__DATA SHOWN__:
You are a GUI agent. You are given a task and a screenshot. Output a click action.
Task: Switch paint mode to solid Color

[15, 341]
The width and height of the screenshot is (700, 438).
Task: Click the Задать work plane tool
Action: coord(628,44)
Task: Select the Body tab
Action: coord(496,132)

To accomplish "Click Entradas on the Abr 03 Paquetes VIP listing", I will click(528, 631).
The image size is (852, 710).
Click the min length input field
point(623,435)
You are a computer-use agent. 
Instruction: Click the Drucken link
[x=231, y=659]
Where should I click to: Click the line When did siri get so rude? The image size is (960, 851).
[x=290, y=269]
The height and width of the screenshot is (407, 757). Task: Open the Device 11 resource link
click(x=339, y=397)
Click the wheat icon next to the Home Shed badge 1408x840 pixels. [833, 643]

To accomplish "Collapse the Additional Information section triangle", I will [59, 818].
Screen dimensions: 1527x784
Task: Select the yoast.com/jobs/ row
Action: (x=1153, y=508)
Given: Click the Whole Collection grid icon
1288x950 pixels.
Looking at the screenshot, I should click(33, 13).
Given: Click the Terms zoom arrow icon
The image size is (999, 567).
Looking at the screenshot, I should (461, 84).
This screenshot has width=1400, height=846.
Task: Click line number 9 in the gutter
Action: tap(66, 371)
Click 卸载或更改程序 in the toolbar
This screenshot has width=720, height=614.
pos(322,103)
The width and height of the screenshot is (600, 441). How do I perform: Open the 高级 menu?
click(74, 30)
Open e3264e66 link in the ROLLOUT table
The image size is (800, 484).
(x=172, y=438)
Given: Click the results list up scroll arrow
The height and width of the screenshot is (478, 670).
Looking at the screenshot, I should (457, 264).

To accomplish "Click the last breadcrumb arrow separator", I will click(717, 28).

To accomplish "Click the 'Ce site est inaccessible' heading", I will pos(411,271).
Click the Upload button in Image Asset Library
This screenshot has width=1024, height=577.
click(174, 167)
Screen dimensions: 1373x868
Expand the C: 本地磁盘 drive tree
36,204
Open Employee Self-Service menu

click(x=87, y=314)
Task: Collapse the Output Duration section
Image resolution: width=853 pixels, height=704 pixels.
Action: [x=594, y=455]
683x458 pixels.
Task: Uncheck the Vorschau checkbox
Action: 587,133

__THE REQUEST__: Pick out each line in the material above that contains the word "arrow".

__REPLY TO THE EXERCISE__:
Given: Click the Terms zoom arrow icon
Given: Click the results list up scroll arrow
To accomplish "Click the last breadcrumb arrow separator", I will click(717, 28).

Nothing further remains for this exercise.